Page extract below:

Researchers in public health may want to evaluate if a particular oral health prevention program can improve outcomes of a particular minority group to be in alignment with the national average. In such a situation, the researchers can employ the one-sample *t*-test to establish whether the sample they use for the oral health prevention program is drawn from a population with a specific mean by using the national average score of the oral health problem in question. This paper not only provides technical and general definitions of the one-sample* t*-test statistical procedure but also evaluates its applications, assumptions, and limitations.

The one-sample* t*-test is technically defined as “a statistical procedure used to examine the mean difference between the sample and the known value of the population mean” (Boslaugh, 2013, p. 157). As such, statisticians in public health must have the capacity to know the quantitative figure of the population mean if they are to succeed in using the statistical procedure to know the difference between sample and population means. Because researchers normally use the sample data to develop an understanding of the difference between the sample mean and population mean, it is important to correct for sampling error by calculating the number of scores in a sample that are free to diverge, otherwise known as degrees of freedom. The one-sample* t*-test procedure can be done easily using available statistical applications such as SPSS, SAS, and Stata, implying that many statisticians do not follow the traditional mathematical computations to determine the difference between the sample mean and population means (Boslaugh, 2013). In SPSS, the one-sample *t*-test can be performed in the “Compare Means” function under the “Analyze” menu.

End of Page extract.

*Problem details*: Copy, word for word, the portion of the passage on the one-sample t-test that starts with "Researchers in public" and ends with "assumptions, and limitations.".

Dataset section below:

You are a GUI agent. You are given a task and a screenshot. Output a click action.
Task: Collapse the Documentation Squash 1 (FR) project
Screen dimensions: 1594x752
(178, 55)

End of Dataset section.

*Solution for this problem*:
Researchers in public health may want to evaluate if a particular oral health prevention program can improve outcomes of a particular minority group to be in alignment with the national average. In such a situation, the researchers can employ the one-sample *t*-test to establish whether the sample they use for the oral health prevention program is drawn from a population with a specific mean by using the national average score of the oral health problem in question. This paper not only provides technical and general definitions of the one-sample* t*-test statistical procedure but also evaluates its applications, assumptions, and limitations.